◆ EXERCISE DATA
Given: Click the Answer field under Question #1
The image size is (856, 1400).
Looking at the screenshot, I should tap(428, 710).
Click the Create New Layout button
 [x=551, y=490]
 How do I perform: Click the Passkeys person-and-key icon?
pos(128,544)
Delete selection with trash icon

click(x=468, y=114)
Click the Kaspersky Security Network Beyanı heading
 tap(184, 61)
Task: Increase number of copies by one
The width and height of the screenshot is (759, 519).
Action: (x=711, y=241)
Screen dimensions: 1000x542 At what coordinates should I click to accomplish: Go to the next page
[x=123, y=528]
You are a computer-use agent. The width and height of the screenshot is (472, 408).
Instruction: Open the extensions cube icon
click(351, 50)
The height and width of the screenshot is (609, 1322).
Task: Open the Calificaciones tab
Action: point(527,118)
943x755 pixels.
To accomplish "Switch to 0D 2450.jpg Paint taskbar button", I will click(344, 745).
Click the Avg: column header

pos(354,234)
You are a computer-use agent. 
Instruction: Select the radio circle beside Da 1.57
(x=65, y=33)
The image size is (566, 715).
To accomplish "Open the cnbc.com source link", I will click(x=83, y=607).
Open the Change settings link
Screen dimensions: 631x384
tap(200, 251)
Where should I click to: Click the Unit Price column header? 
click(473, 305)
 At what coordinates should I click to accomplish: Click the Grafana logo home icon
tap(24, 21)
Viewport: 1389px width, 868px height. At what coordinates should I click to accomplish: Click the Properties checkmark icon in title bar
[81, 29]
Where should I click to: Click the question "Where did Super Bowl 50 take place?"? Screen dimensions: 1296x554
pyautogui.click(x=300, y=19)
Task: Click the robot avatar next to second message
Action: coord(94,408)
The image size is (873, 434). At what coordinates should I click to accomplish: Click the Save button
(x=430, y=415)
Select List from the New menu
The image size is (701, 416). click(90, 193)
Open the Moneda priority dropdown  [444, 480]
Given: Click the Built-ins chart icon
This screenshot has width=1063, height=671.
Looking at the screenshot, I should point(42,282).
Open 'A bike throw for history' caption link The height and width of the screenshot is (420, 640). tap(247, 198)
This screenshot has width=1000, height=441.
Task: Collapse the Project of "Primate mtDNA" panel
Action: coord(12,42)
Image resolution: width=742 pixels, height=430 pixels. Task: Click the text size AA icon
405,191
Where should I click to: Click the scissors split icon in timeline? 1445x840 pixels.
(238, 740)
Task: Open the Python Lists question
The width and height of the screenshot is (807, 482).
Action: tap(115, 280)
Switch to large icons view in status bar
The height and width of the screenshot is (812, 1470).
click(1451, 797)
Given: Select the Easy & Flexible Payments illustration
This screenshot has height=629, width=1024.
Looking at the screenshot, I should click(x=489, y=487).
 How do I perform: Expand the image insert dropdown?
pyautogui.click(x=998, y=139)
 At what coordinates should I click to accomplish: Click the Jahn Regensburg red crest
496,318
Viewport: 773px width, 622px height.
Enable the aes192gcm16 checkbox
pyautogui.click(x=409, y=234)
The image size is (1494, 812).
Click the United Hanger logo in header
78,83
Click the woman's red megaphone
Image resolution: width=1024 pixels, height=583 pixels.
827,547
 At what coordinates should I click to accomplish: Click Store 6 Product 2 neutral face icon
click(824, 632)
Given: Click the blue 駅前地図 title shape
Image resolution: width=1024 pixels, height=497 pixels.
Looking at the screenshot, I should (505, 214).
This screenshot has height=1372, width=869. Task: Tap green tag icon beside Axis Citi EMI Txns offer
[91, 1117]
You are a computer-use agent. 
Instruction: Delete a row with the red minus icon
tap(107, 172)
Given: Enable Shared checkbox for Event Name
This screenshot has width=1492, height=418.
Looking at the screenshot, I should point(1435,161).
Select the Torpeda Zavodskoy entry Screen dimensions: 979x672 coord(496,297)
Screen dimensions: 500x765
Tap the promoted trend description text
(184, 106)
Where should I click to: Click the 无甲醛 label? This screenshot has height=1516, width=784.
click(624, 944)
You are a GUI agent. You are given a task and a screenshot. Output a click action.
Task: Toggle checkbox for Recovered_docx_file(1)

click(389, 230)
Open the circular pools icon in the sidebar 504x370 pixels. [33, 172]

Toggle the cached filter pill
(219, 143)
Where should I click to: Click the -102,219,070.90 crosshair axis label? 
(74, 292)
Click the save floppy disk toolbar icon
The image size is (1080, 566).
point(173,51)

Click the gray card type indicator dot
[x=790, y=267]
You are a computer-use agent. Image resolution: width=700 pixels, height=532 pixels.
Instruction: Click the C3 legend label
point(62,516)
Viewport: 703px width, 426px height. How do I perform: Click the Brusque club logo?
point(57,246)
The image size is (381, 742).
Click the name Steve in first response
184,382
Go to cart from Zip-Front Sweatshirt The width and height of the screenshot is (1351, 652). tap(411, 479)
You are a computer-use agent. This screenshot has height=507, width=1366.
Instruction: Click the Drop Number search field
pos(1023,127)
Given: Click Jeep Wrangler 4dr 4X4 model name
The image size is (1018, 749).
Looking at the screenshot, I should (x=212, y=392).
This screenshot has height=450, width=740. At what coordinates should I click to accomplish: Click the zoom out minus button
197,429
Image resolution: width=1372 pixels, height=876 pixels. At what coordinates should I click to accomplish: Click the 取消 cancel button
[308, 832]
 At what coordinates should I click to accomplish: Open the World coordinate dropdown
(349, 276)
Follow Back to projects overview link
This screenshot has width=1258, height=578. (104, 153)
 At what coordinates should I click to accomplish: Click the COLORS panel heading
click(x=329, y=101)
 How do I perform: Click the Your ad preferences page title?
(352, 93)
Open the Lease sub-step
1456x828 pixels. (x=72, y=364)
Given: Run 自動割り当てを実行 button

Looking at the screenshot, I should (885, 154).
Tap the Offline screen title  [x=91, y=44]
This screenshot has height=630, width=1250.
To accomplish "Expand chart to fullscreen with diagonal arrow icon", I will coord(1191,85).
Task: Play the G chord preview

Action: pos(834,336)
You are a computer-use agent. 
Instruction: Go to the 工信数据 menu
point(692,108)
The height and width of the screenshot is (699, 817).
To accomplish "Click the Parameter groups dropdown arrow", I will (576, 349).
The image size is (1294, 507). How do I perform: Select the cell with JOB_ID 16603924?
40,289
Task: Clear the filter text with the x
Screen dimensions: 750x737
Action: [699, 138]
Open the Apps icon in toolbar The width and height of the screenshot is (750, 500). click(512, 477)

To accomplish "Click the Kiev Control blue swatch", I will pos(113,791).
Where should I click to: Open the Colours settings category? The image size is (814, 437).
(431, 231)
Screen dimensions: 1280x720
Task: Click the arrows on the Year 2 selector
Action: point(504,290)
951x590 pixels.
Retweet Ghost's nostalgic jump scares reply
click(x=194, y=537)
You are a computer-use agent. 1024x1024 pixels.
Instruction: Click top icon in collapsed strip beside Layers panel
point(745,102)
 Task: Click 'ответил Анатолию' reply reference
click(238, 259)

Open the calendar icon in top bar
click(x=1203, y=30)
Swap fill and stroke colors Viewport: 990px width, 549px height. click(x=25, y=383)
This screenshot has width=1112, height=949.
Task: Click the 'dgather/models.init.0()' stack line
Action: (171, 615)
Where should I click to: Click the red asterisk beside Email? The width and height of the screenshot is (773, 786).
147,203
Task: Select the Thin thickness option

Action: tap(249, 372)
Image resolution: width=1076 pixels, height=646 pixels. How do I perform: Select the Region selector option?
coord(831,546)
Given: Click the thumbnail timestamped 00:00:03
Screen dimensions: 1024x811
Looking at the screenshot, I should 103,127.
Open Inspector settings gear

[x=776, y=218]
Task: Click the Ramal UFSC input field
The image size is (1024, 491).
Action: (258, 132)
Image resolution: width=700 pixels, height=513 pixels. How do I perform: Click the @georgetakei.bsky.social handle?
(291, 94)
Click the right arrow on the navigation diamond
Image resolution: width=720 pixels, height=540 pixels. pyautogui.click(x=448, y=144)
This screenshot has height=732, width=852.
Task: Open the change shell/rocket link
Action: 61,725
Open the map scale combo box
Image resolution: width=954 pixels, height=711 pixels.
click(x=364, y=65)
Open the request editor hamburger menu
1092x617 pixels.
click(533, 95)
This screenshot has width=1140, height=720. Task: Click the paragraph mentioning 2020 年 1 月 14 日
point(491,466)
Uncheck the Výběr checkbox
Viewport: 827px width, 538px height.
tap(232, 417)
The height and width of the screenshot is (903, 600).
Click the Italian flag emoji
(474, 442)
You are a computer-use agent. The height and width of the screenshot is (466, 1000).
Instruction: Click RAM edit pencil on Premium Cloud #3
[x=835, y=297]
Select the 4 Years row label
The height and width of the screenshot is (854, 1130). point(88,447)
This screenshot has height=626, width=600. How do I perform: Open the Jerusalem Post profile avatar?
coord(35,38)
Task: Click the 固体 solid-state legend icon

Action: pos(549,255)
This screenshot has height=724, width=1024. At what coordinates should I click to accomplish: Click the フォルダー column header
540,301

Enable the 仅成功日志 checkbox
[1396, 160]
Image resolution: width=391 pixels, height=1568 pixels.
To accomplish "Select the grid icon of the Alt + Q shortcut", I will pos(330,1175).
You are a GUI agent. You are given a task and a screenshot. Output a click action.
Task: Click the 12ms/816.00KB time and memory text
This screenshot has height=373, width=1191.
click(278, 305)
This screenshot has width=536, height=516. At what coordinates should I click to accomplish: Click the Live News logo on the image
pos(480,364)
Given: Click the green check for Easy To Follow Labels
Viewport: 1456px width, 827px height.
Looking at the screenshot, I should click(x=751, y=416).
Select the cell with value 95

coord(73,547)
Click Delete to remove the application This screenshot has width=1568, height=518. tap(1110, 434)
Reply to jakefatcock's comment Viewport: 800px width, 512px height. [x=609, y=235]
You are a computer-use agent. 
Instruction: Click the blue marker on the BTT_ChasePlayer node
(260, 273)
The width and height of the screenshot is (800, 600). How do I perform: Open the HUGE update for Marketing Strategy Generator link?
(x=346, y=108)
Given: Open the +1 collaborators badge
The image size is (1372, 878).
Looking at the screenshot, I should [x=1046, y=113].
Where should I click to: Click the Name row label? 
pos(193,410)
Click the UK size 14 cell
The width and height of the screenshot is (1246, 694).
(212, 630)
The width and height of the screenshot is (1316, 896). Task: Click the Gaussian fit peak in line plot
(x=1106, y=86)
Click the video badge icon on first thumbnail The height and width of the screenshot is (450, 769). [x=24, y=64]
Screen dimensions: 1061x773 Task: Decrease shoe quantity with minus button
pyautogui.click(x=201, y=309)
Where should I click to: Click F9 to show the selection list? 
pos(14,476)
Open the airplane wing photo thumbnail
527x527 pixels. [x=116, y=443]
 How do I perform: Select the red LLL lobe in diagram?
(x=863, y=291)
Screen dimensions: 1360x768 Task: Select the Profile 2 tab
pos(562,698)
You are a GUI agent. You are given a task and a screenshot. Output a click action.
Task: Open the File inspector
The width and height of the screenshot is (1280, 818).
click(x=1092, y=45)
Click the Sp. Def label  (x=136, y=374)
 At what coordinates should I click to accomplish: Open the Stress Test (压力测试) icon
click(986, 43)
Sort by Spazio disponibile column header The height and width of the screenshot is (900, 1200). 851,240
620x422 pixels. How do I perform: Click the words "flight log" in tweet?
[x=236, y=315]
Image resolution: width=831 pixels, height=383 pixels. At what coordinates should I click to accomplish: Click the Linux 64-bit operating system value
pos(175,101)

◆ WORK REQUIRED
In the entries above, find the line holding "Where should I click to: Click the Name" and the line holding "Click the video"; print both of them and every line between, exactly, and nothing else.

◆ ANSWER
Where should I click to: Click the Name row label? 
pos(193,410)
Click the UK size 14 cell
The width and height of the screenshot is (1246, 694).
(212, 630)
The width and height of the screenshot is (1316, 896). Task: Click the Gaussian fit peak in line plot
(x=1106, y=86)
Click the video badge icon on first thumbnail The height and width of the screenshot is (450, 769). [x=24, y=64]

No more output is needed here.